ConJur — Qual é o caminho para que o Judiciário deixe de ser
empecilho para o crescimento do país?
Castellar — O mais importante é a previsibilidade. A maior parte
dos conflitos na sociedade não é resolvida pela Justiça.
A sociedade sabe quais são as regras. Por exemplo, em
uma batida de carro, todos sabem que quem bateu atrás é
quem tem de pagar. Não precisa da Justiça para dizer
isso. Quanto mais previsível for a Justiça, menor será a
necessidade de ela ser acionada.
ConJur — A Justiça no Brasil é previsível?
Castellar — Não. É extremamente imprevisível.

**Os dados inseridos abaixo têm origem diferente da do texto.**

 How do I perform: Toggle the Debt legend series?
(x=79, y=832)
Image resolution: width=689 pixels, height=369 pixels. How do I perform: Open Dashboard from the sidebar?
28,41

O desfecho de um caso
depende do juiz que irá julgá-lo. Já peguei depoimento
de advogados que contam como eles ficam levando e
retirando causas da Justiça até cair na mão de
determinado juiz, onde eles sabem que vão ganhar. Há, às
vezes, diversas decisões diferentes sobre um tema que
supostamente está pacificado.
ConJur — O senhor disse que há empresas que se beneficiam com a
morosidade do Judiciário. Ou seja, elas próprias são uma
barreira para tornar a Justiça célere. Como resolver
isso?
Castellar — Uma das minhas sugestões é cobrar uma taxa de juros de
mora parecida com a Selic. Aí, o Judiciário deixaria de
ser uma boa aplicação financeira. Hoje, recorrer ao
Judiciário é um bom negócio porque o rendimento no
mercado financeiro é muito mais alto do que os juros que
incidem sobre a dívida discutida na Justiça. Chamo isso
de arbitragem financeira. A empresa tem uma dívida, sabe
que vai ter de pagar, mas recorre à Justiça. Aplica o
dinheiro e, quando tem de pagar, terá ganhado um
montante maior do que o valor da dívida com os juros de
mora.
ConJur — Há outra maneira de acabar com essa arbitragem financeira?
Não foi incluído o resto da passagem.